Then Beth, which was far from good. Though she, too, understood the impossibilities of police life, the times when a husband couldn’t drop everything and phone home, her voice held a hint of rebellion. She had decided to stay put in Ealing even if he couldn’t keep on popping home: and today she was going shopping. With her mother.
“Where, for God’s sake?”
“Don’t shout, and don’t sound so stupid, Simon. The West End, where else?”
He lost control: he was dead tired, dead worried, and he couldn’t, when not dealing with authority, hold it in any more. “Don’t you dare!” he said in a cracking voice, more violently than he would ever have spoken to an erring DC. “Don’t you bloody dare!”

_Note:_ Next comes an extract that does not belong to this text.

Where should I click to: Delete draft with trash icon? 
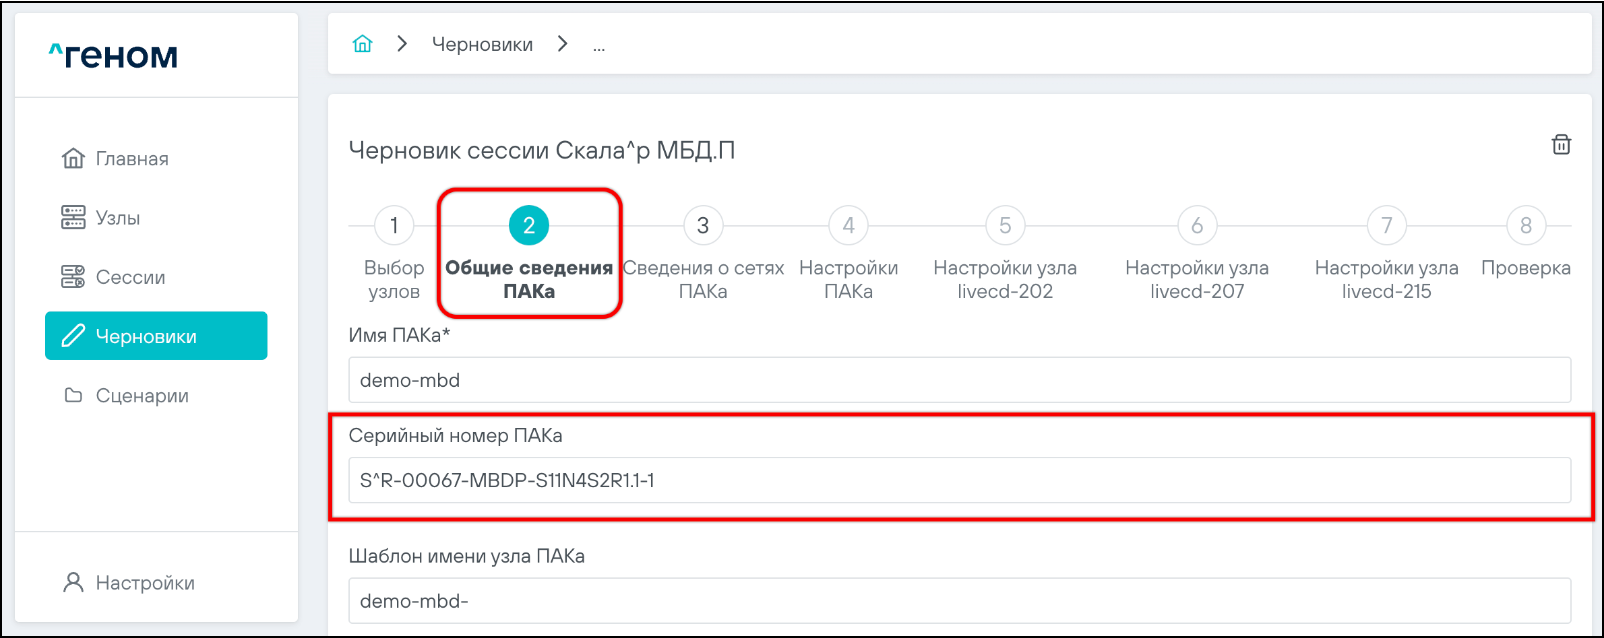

Like once before, she hung up on him; he called back and she didn’t answer. He sat trembling, sweating, arms stiff against his desk. Beth’s West End shopping days followed a fairly rigid pattern: arrive High Street Kensington half past ten, give or take five minutes, coffee at Barker’s, round the shops in the High Street, then farther east and lunch at one o’clock at Swan and Edgar’s. In the afternoon, Regent Street and Piccadilly and back to Swan and Edgar’s for a late tea. After that, home to Ealing via — when her mother was with her — Clapham Common to see an aunt. Always on these occasions she left Swan and Edgar’s at five o’clock, down to the Piccadilly Line, change at Charing Cross for Waterloo and Clapham on the Northern … today, right slap into trouble at near enough zero hour.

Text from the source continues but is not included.